Fig. 4: The COSMIS score quantifies constraint at amino acid resolution and provides structural insights into variant pathogenicity.
From: The 3D mutational constraint on amino acid sites in the human proteome

a COSMIS score distributions are significantly different between loss of function tolerant, unsure, and intolerant (as defined by pLI) genes. The COSMIS scores of amino acid sites in intolerant genes differ from those in tolerant genes (median −1.1 vs −0.12). Statistic test: two-sided Mann–Whitney U test. In boxplot graphs center line indicates median, bounds of box indicate 25th and 75th percentiles, and whiskers indicate minimum and maximum. b COSMIS scores of UBA5 sites mapped to structure of one subunit of a dimerized UBA5 bound with the UFM1 target protein (PDB ID: 6H77). UBA5 is predicted to be LoF tolerant, but it exhibits substantial constraint on specific spatial regions. Structures of all subunits of the complex are rendered in surface. c Locations of the top 10% most constrained sites in UBA5 ranked by COSMIS score.

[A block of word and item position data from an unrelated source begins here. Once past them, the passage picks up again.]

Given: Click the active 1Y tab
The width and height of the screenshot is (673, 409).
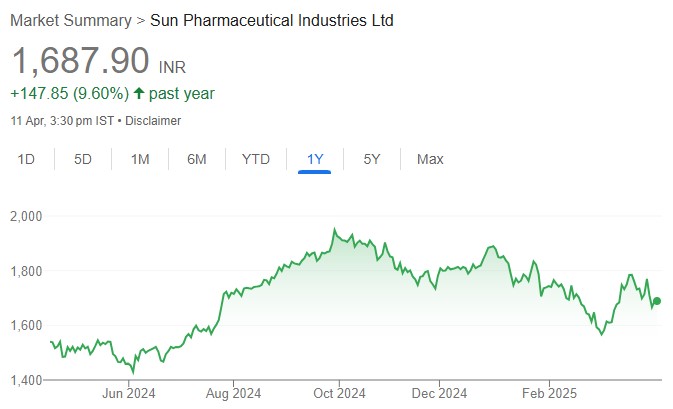Looking at the screenshot, I should [315, 159].
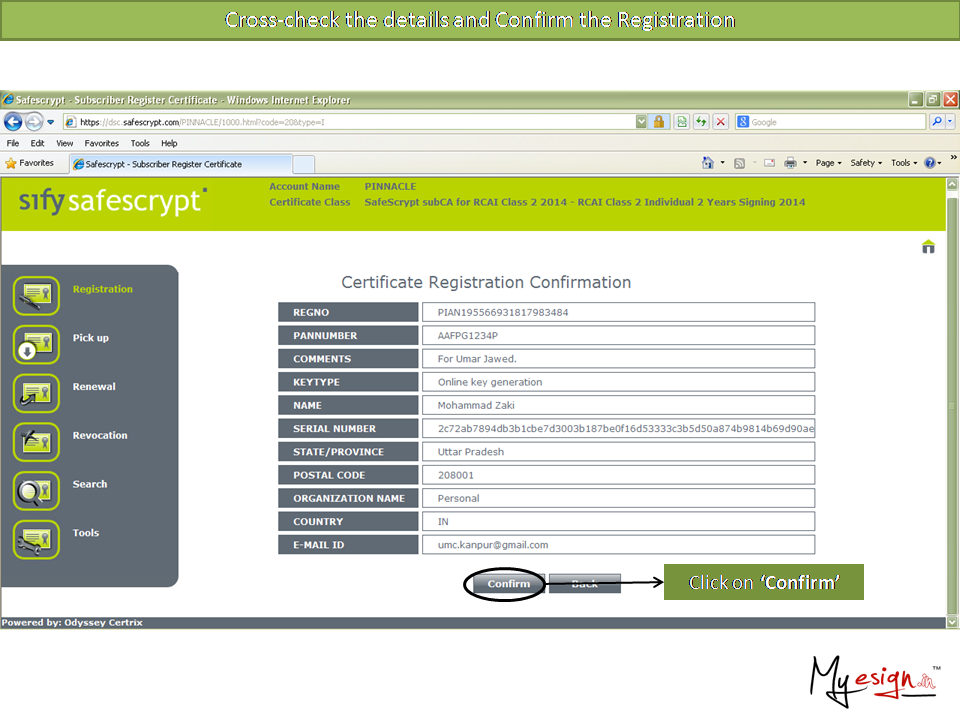Expand the Page dropdown in command bar
This screenshot has width=960, height=720.
[x=829, y=163]
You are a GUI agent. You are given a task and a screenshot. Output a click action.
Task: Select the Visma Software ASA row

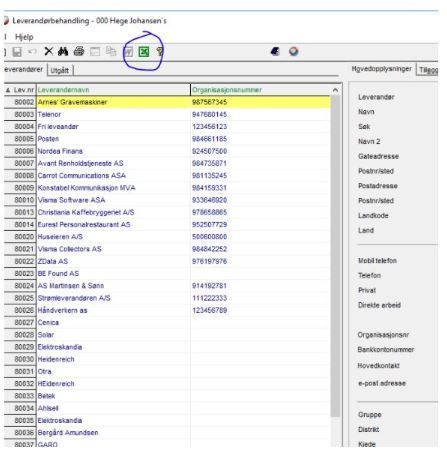tap(167, 200)
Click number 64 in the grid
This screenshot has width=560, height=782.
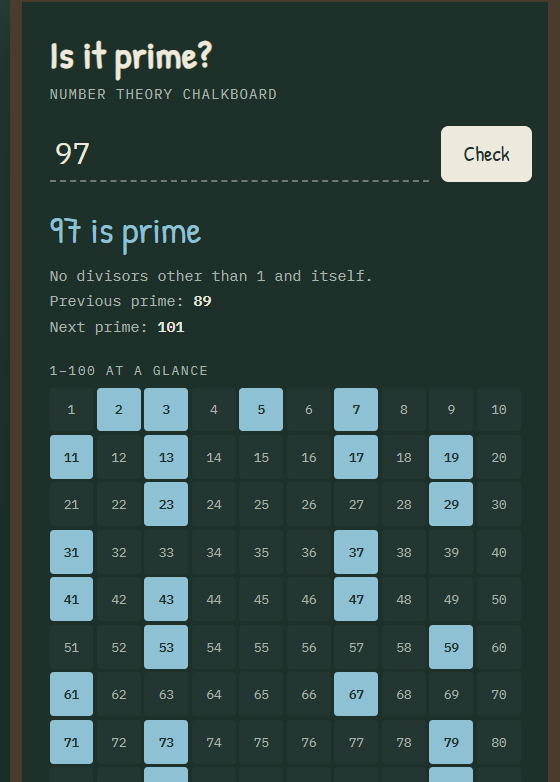(214, 694)
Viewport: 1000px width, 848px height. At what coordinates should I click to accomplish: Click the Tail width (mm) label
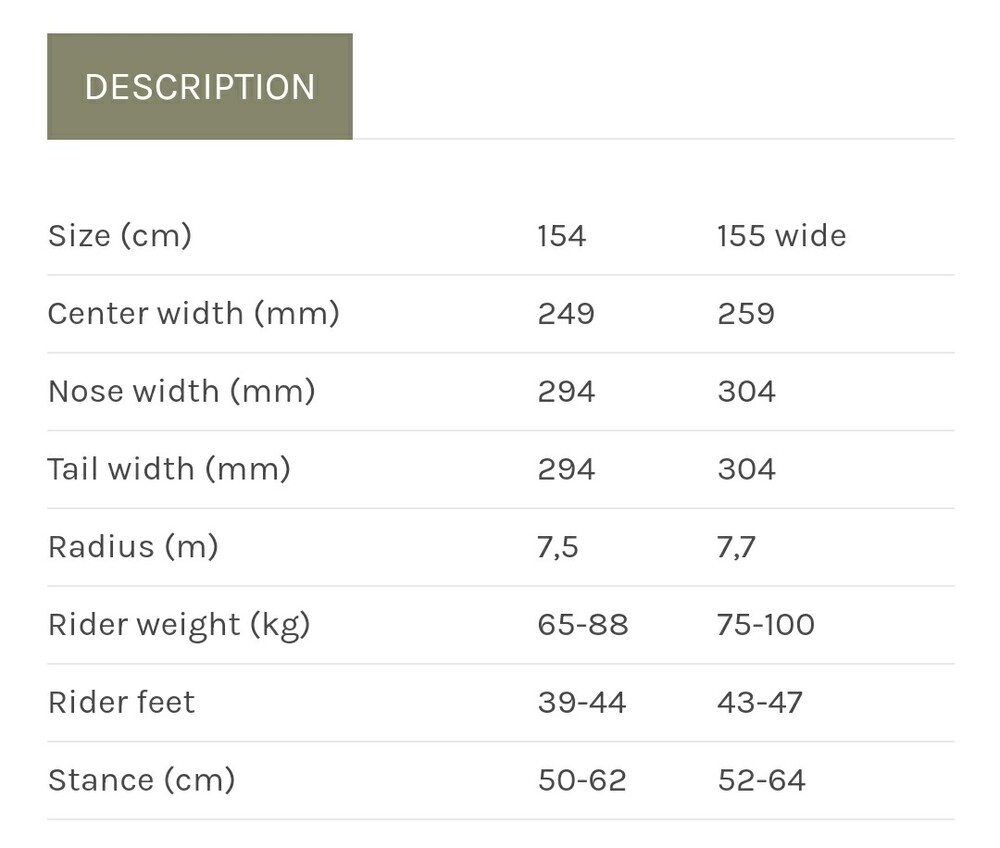[169, 469]
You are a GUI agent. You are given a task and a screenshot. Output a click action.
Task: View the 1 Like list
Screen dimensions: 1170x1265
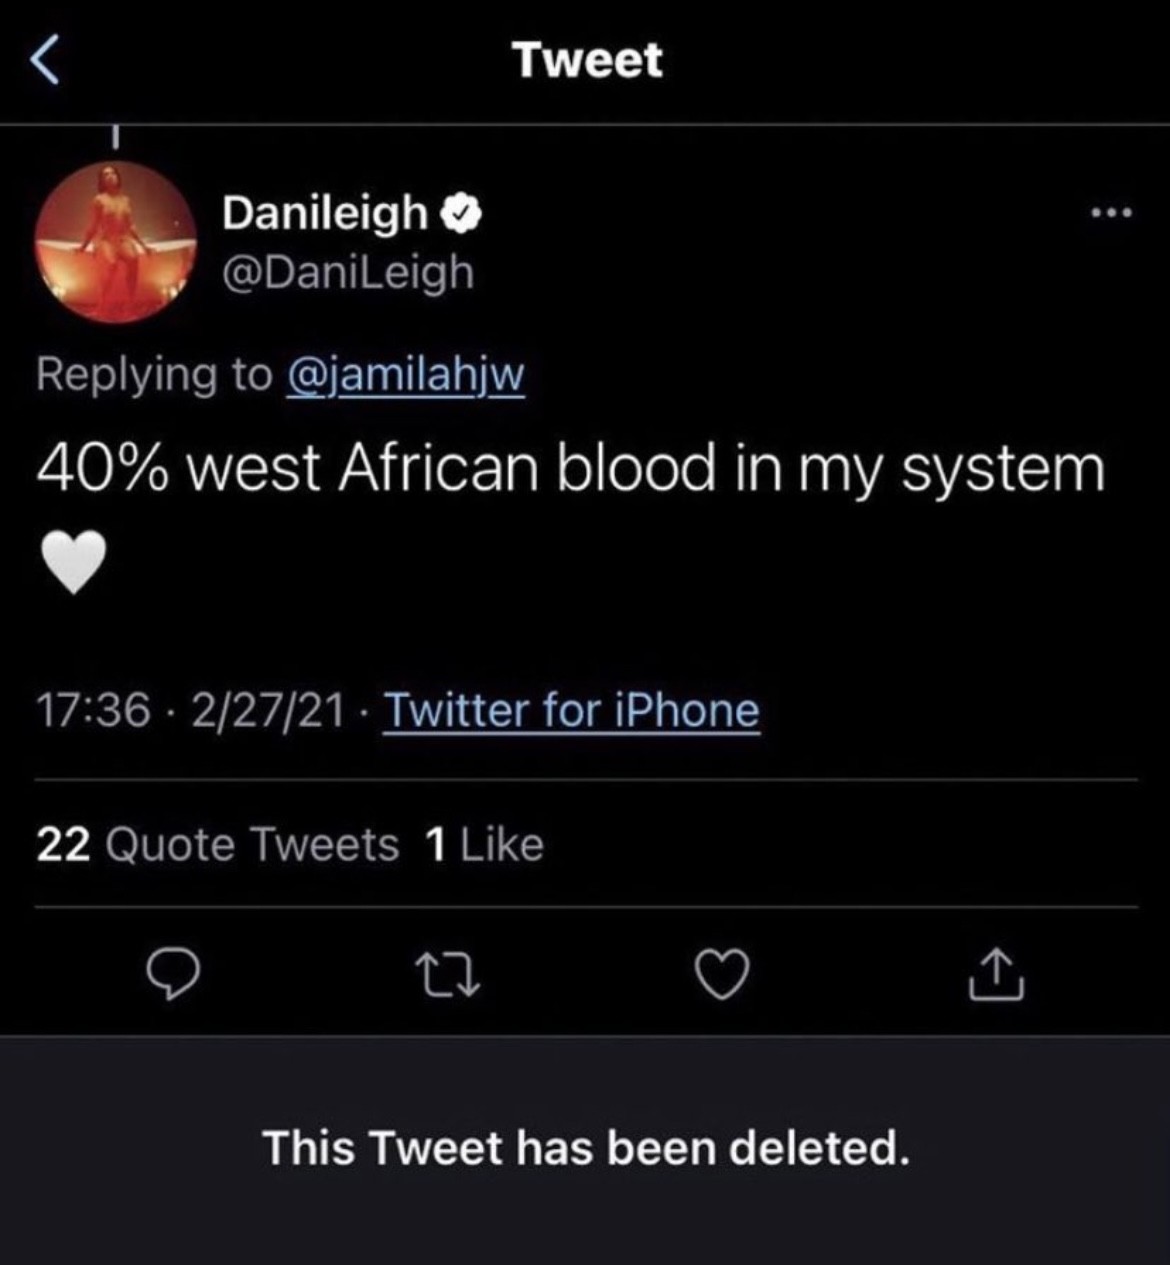(x=484, y=845)
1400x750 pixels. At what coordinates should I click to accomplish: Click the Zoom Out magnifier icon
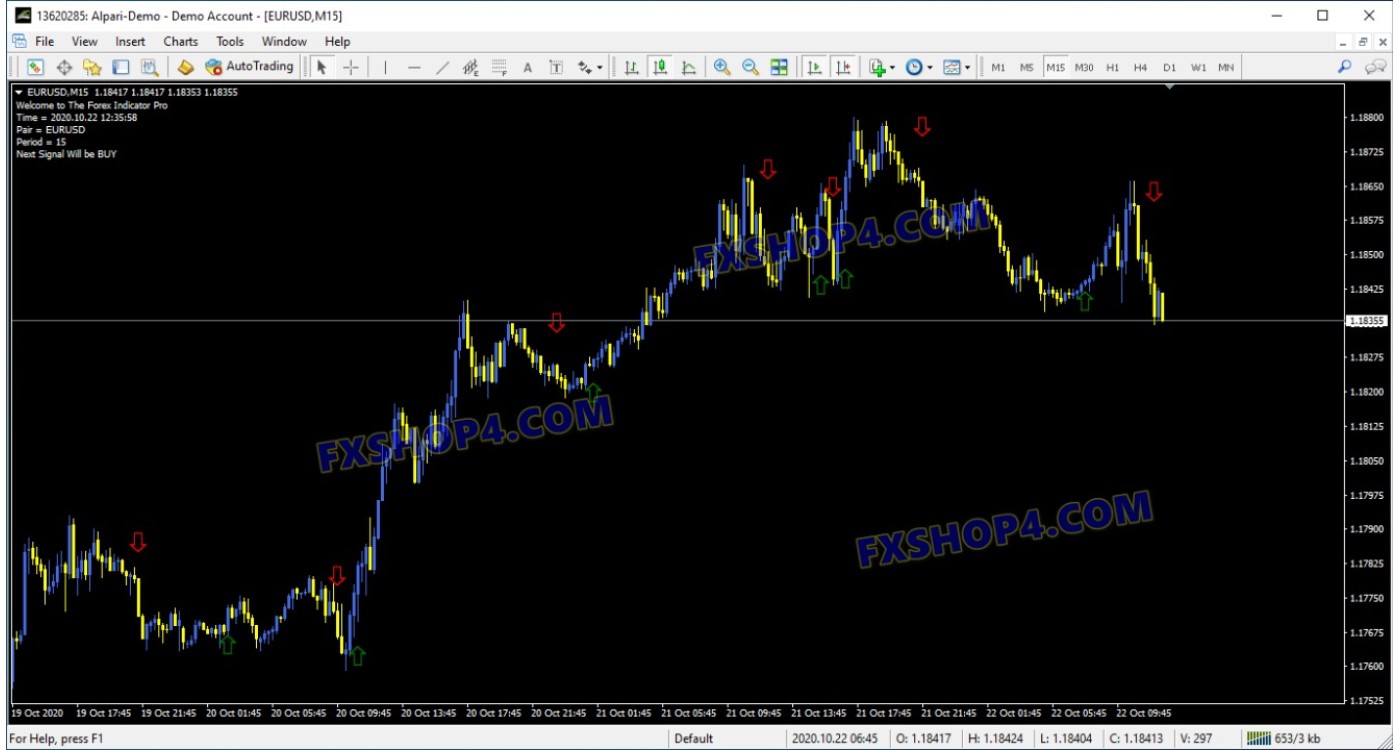coord(750,67)
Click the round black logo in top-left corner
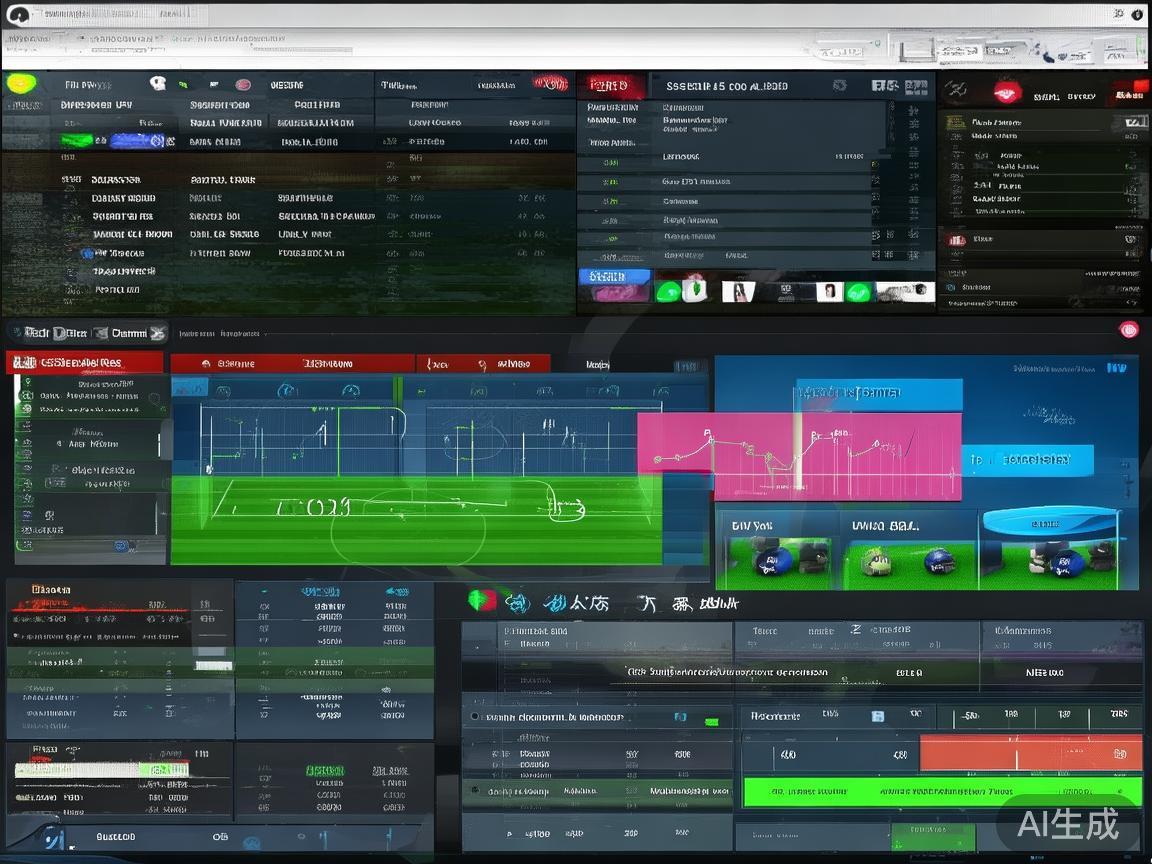 click(17, 15)
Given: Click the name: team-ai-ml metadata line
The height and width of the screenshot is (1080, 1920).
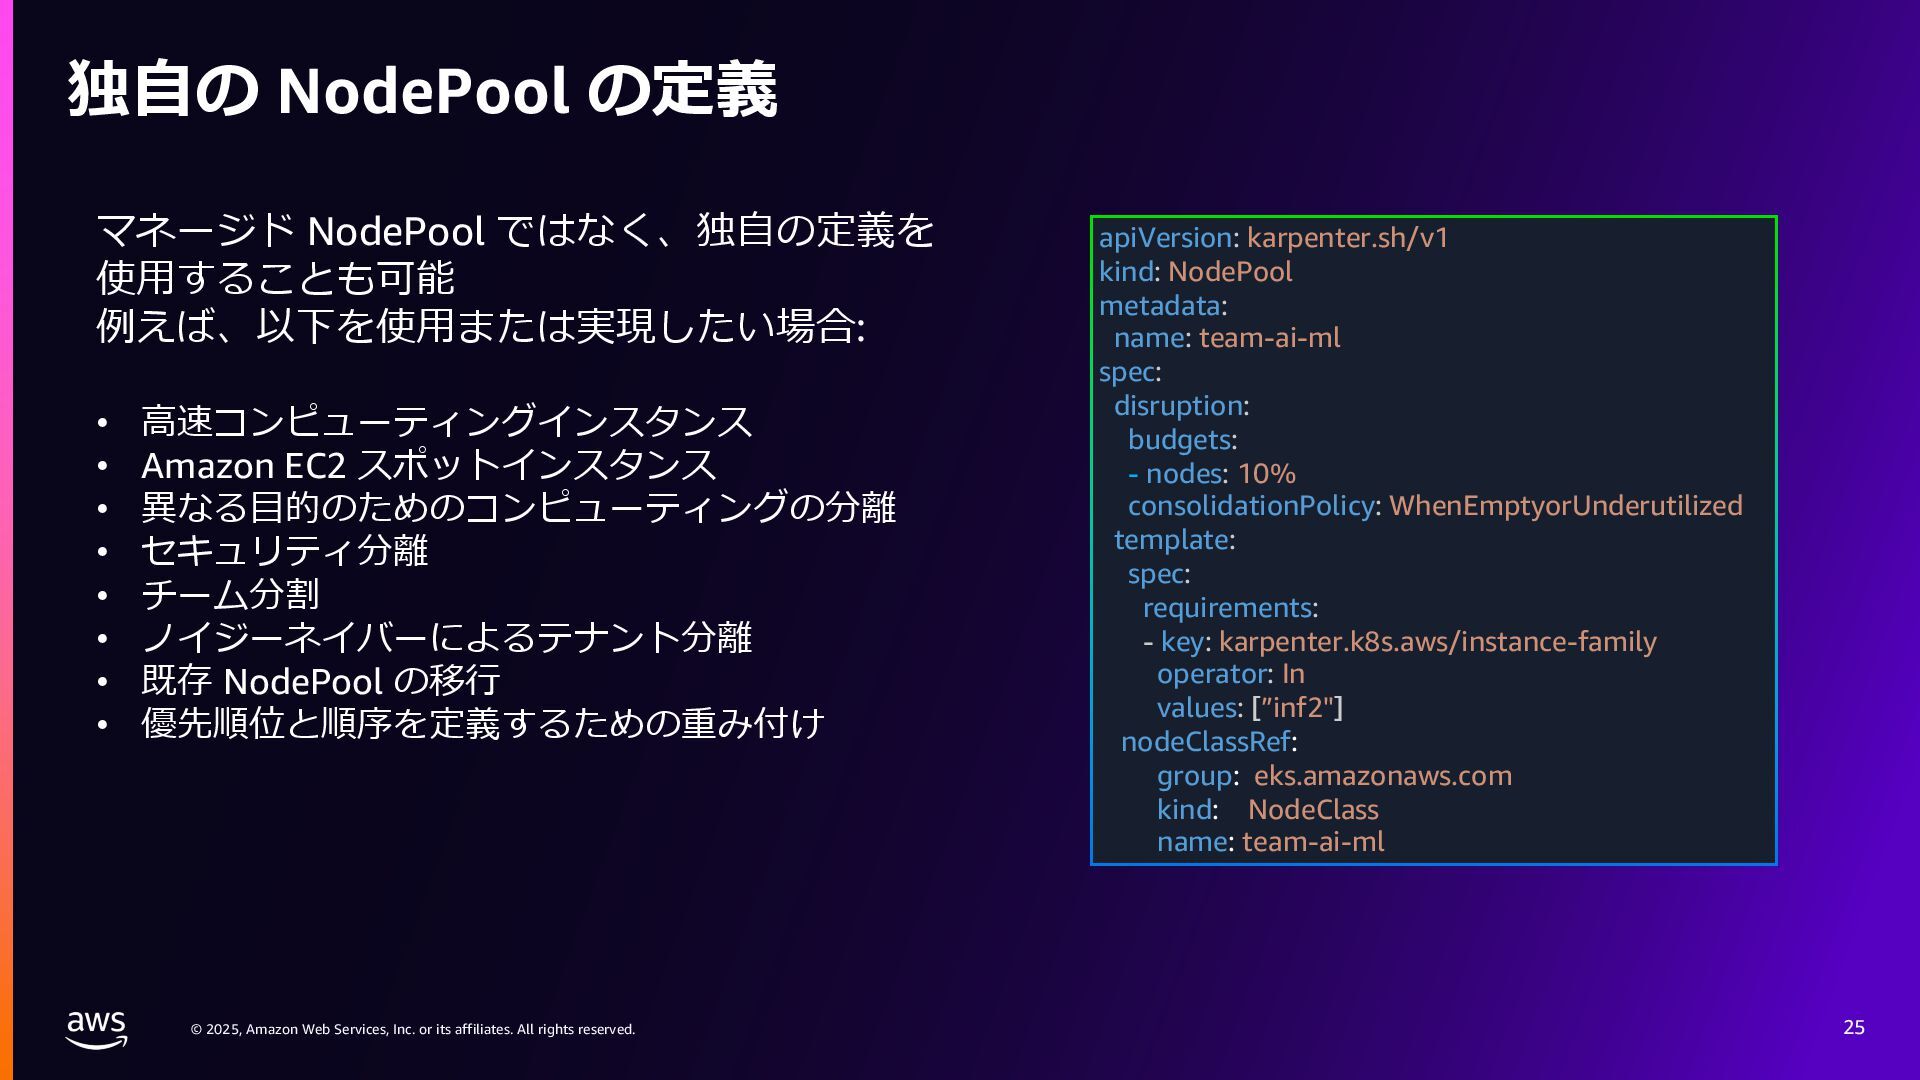Looking at the screenshot, I should pos(1226,338).
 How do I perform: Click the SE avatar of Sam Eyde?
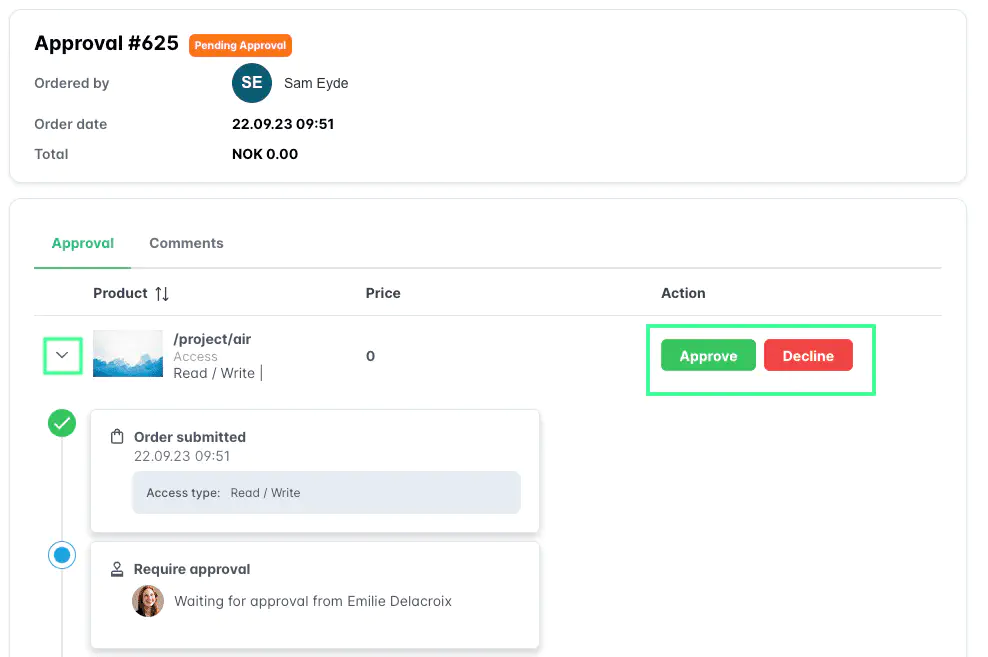coord(251,83)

Sites are rendered in spheres and colored according to their likely functional roles. Location of variant M57V implicated in early-onset encephalopathy is indicated. Proteins are rendered in cartoons. We note that because the COSMIS score of a site is directly informed by the genetic variability of its contact set, it comes as natural to interpret the scores in the context of a 3D structure. pLI probability of loss-of-function intolerant, UBA5 ubiquitin-like modifier-activating enzyme 5, UFM1 ubiquitin-fold modifier 1, ATP adenosine triphosphate. Source data are provided as a Source Data file.